Madeleine Groffier : Le visage béni de l’épreuve


20 Apr 2010

(Revue Spiritualité. No 1. Décembre 1944)

L’épreuve. Ne nous accompagne-t-elle pas, à longueur de journée, en compagne fidèle, s’enquérant, inquiète, de notre santé spirituelle ?

Elle vient à nous sous les aspects les plus divers, depuis les grandes douleurs qui pétrissent notre âme jusqu’aux plus infimes soucis de la vie quotidienne.

Cherchons ensemble comment accueillir cette amie attentive dont chaque visite peut être pour nous l’occasion d’une victoire.

Quelle est l’attitude de l’homme en face de l’épreuve ? Elle s’échelonne en trois degrés : acceptation passive, révolte, compréhension, qui correspondent aux trois états de manifestation : inertie, activité, équilibre.

L’être inintelligent subit l’épreuve sans oser réagir, sans même souvent imaginer qu’il lui serait possible de lutter ou de découvrir à sa douleur une signification : c’est l’inertie, la veulerie, la résignation sans grandeur, par manque de force et de courage, c’est le règne de la peur.

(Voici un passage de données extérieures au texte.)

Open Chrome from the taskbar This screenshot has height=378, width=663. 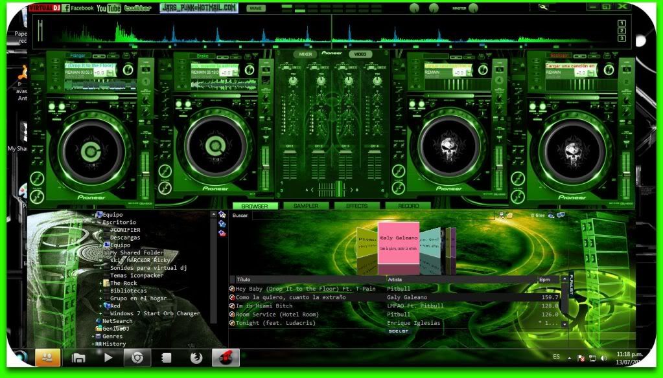coord(138,357)
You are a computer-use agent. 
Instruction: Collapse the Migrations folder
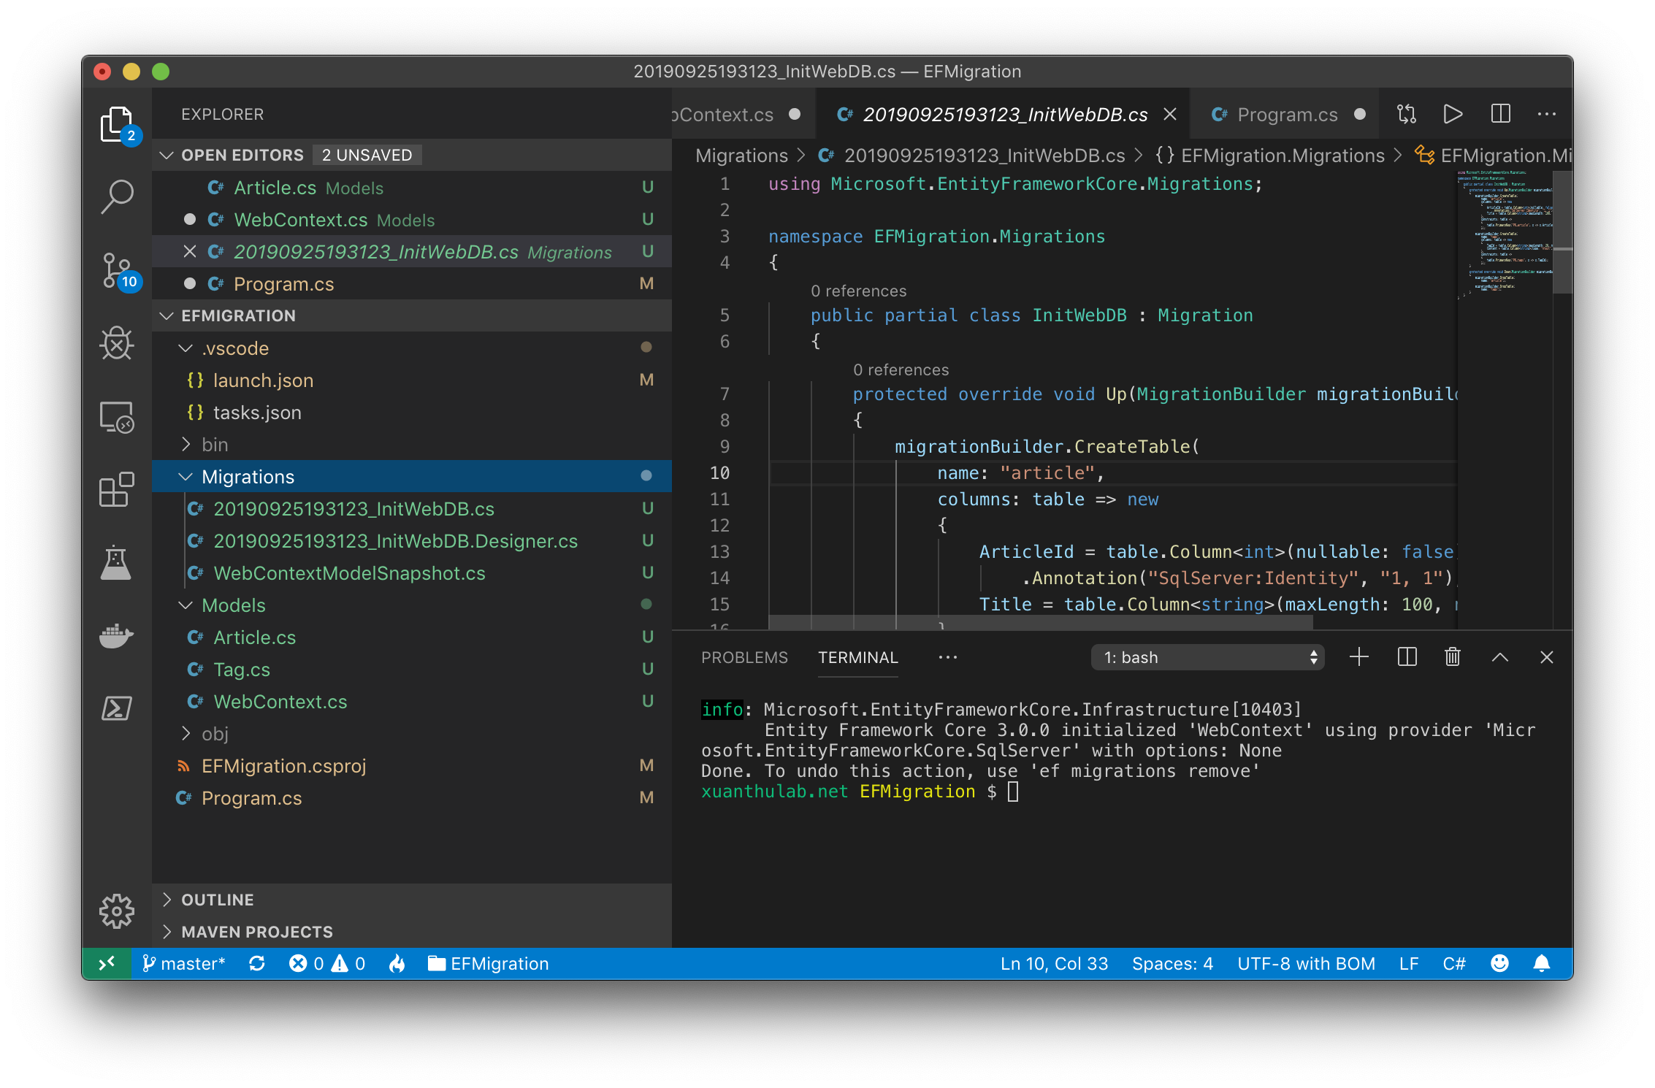248,477
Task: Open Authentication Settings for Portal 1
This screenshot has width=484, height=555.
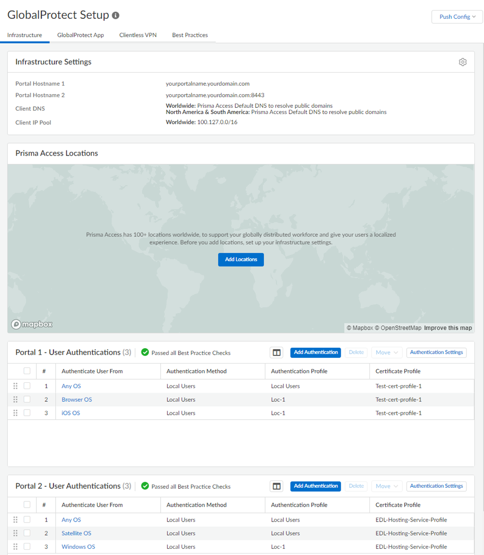Action: 436,352
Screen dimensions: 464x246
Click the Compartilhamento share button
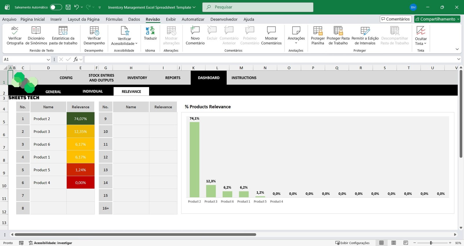tap(437, 19)
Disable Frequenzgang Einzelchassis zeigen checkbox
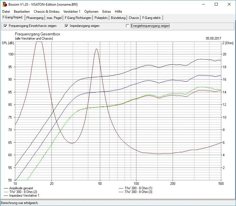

Lorsqu’il commence à réfléchir, l’homme se révolte contre l’épreuve, il est plein de tourments, de problèmes à résoudre et de colère contre la Destinée. Toujours prêt à riposter, il est, devant tout incident, en état de réaction violente : c’est le stade de l’activité, de la puissance aux mains de l’égoïsme. L’homme fait déjà un immense progrès en sortant de l’état d’inertie, parce qu’il cherche à grandir, à s’affirmer, et met en œuvre le ferment de sa propre ascension : le désir. Mais ce désir est cause de sa perpétuelle souffrance car il est égoïste et se dirige vers des objets qui, par essence, sont éphémères. L’être concentre toute son activité, toute son attention vers la surface des phénomènes et ne peut que marcher de déception en déception.

Ce continuel arrachement aux illusions dont il s’éprend amène l’homme en face des grands problèmes et, lorsqu’enfin il se rend compte que cette poursuite du désir dans le manifeste ne crée en lui que vide, écœurement et souffrance, il commence peu à peu à aspirer vers autre chose, vers une autre forme de bonheur et à chercher, derrière l’apparence des épreuves et des joies passagères, un objet digne de son désir.

Dès ce moment, il s’achemine vers le troisième état, vers la compréhension. Il se met à sonder les incidents de l’existence, à creuser en lui-même pour découvrir le vrai sens de la vie et peu à peu, marchant vers la Réalité, il découvre — avec une surprise qui se transforme bientôt en l’émerveillement le plus extasié le vrai visage de l’épreuve.

S’il continue, à la surface, à lutter ardemment contre toute injustice, toute cause de peine pour ses frères, il sait que le Bonheur réside au-dedans de lui-même, permanent, inaccessible aux coups du sort, et il ne se sent plus captif des chaînes apparentes, parce que derrière le voile est apparue pour lui la Vie Une, éternelle, infinie.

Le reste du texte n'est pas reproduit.